The shokupan is also on the restaurant’s fantastic new bar menu in a more classic form: as part of a Katsu Sando—a fried pork cutlet sandwich. Yes, please.
Speaking of the bar, it’s a stunning oversized brass and glass oval surrounded by lots of butterscotch-colored midcentury modern leather lounge seating. It feels like a set from Mad Men and is an ideal spot to meet a friend for a cozy drink, or to gather a larger group.
The bar is doing a new menu launched just this week, pairing cocktails with snacks for a fun after-work treat. (Do people still go into the office? And do they wear pants with buttons and zippers? If so, fascinating.) The Signature includes a Taru Dreams of Matcha, a cocktail made from honkaku rice shochu, matcha, amazake, and egg white, paired with the milk bread.
The Rise and Rind combines Crispy Mimiga—thinly sliced fried pig ears marinated in garlic and soy, with the Seed Money, a Nikka gin cocktail shaken with watermelon, oolong, elderflower, and basil. The Limited Edition pairs a plate of fried hotaru ika (firefly squid) with a cocktail called the Golden Girl—a mix of Nikka gin, mandarin orange, maraschino and garnished with smoking rosemary.

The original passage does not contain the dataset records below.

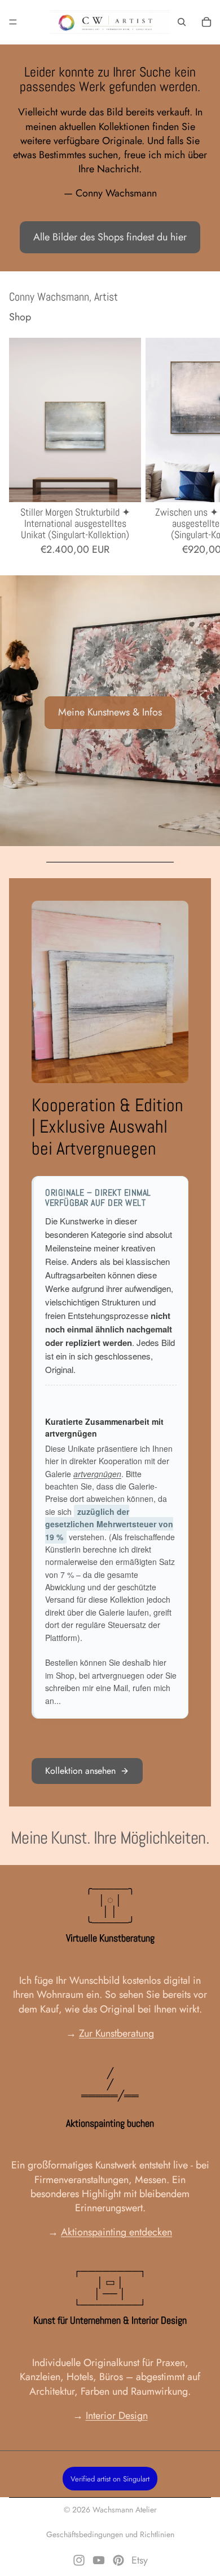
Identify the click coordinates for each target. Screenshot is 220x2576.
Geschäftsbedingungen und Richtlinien (110, 2534)
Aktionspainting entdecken (116, 2232)
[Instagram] (79, 2560)
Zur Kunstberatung (116, 2033)
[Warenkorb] (206, 22)
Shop (20, 317)
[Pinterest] (118, 2560)
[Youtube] (98, 2560)
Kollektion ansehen (80, 1770)
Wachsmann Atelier (125, 2509)
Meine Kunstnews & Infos (110, 712)
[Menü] (13, 22)
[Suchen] (181, 22)
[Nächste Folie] (198, 447)
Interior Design (117, 2415)
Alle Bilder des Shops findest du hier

You might also add a few orders of their seasonal gyoza (right now he’s doing shawarma gyoza!) and some of his cheese-stuffed Japanese sweet potato fritters that you’ll pop in your mouth over and over until they’ve vanished.
Now, to be sure, there is much more to enjoy on Chef Inn’s menu than bread and bar snacks. I loved the sushi (you can order sushi in the main dining room as well as at the omakase counter), the Crab Chawanmushi was exceptional, the steamed egg custard topped with a teeny tiny crispy fried crab teetering on top of the pudding like a cherry. I also loved the seared furikake-crusted duck breast with umeboshi pickled plums, sesame, and nori.
I must also add that Chef Aoi makes a Monkey Bread for dessert that has continued to appear in my dreams nightly. The pull-apart loaf is fluffy, toasted and warm, and drizzled with miso caramel and studded with caramelized bananas. I had to take one home for my kids, which I helped them eat for breakfast the next morning. Such a good mom.